Last year, as the Administration and Congress wrestled with the question of whether to decertify Colombia for the second year in a row, the Government of President Ernesto Samper dispatched its police chief and half a dozen cabinet members to lobby in Washington. The issue was Mr. Samper himself, and the $6.1 million that American officials say he took as a campaign contribution from cocaine traffickers. But his Government nonetheless took out full-page advertisements in American newspapers to describe the sacrifices that Colombia's people had made, the blood that its soldiers and police had spilled. Brightly colored booklets detailing the country's anti-drug achievements inundated Congress.
Taking a New Tack
This winter, the strategy changed. "No publicity. No advertising. Absolutely none," Mr. Esguerra said. "The certification issue has become less important." (Last week, in a gesture that American officials did not take seriously, Mr. Samper offered to resign a few months early if it would improve Colombia's relationship with the United States.)
At a Senate subcommittee hearing about certification Thursday, Senator Joseph Biden, the Maryland Democrat, spoke up for the process. It remains, he said, "an effort to prod other governments into action - actions they would not otherwise take."
But in the past, American officials have been able to count on at least some flurries of police activity abroad as the judgment day nears: drug traffickers arrested, drug crops eradicated, drug shipments seized. Recent years have seen less and less of that kind of push.
More significant than the end of Colombia's lobbying are the issues on which it flatly ignored American appeals - and threats of further decertification. In November, the Samper Government allowed the legislature it controls to reinstate its extradition treaty with the United States with the proviso that it would not apply retroactively - and thus to the powerful Cali Cartel bosses who are serving relatively short prison sentences in Colombia but are wanted by American courts.
The frustration of American law-enforcement officials with Mexico has been harder for some in Washington to interpret: Last year, the Government of President Ernesto Zedillo has overhauled its anti-drug force, arrested some military and civilian officials on corruption charges and taken small but potentially important steps toward extraditing Mexican drug criminals to the United States. But at what is typically the busiest time of the law-enforcement year, American agents were reporting to their headquarters that the "new" Mexican police units were making no discernable effort to arrest the most important traffickers.

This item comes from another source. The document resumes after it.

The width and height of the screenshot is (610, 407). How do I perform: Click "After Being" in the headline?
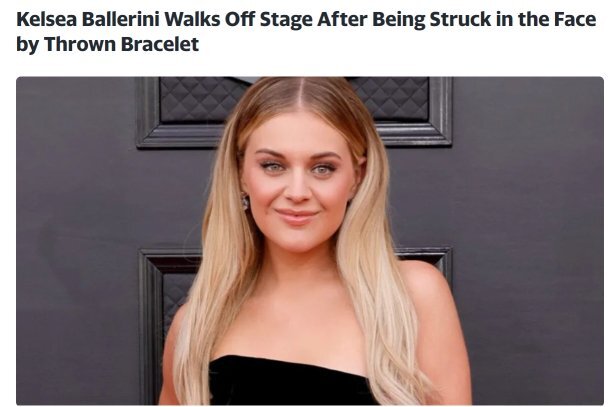371,20

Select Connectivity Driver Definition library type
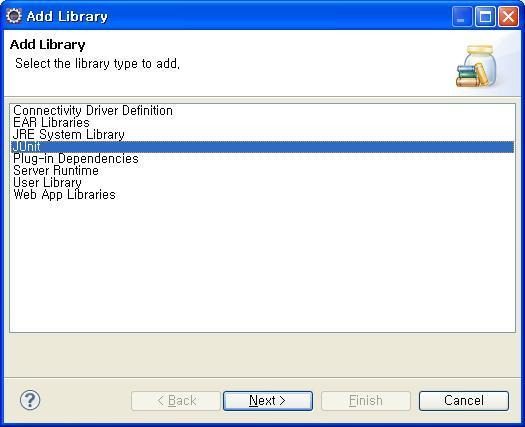click(93, 111)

In Pakistan, the Government has steadfastly ignored American pleas for the release of a Pakistani employee of the Drug Enforcement Administration who is serving a five-year sentence at hard labor for helping American law-enforcement agents with an undercover operation that led to the jailing of two Pakistani air force officers on, charges of heroin trafficking. The drug-enforcement aide, Ayyaz Baluch, was found guilty of "seducing" the officers to commit a crime. Pakistan , s Ambassador to the United States, Riaz Khokhar, dismissed what he said had been open threats of decertification over the matter. "We have lived with certain sanctions in the past," he said in an interview. "Frankly, it won't bother us."

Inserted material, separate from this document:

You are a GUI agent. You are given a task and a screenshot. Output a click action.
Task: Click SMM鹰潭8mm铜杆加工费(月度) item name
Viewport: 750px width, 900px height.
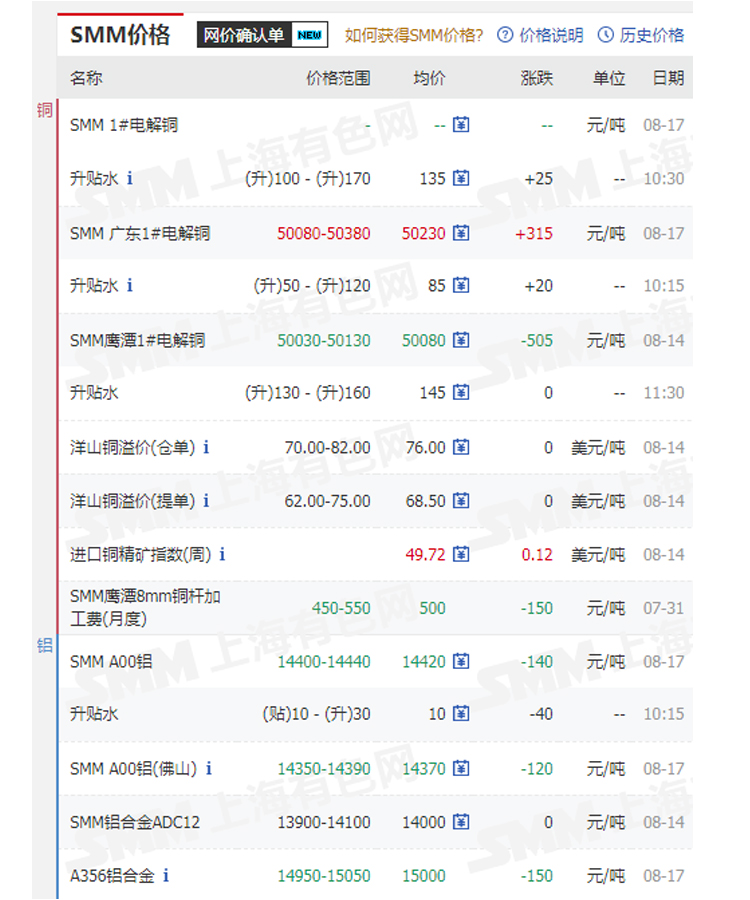(x=145, y=608)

Some American officials blame the toothlessness of decertification on the limits of the law. Colombian officials, for their part, noted that they have been authorized to receive more anti-drug aid since being decertified. In Washington, support is rising for a multilateral approach to setting drug-enforcement standards. But even if American legislators have an alternative, they may still have a problem. "If you favor repeal of the certification statute, then you look like you're weak on drugs," said Lee H, Hamilton, the Indiana Democrat who is the ranking, minority member on the House Foreign Affairs Committee. "And that's still an uncomfortable position for politician to be in."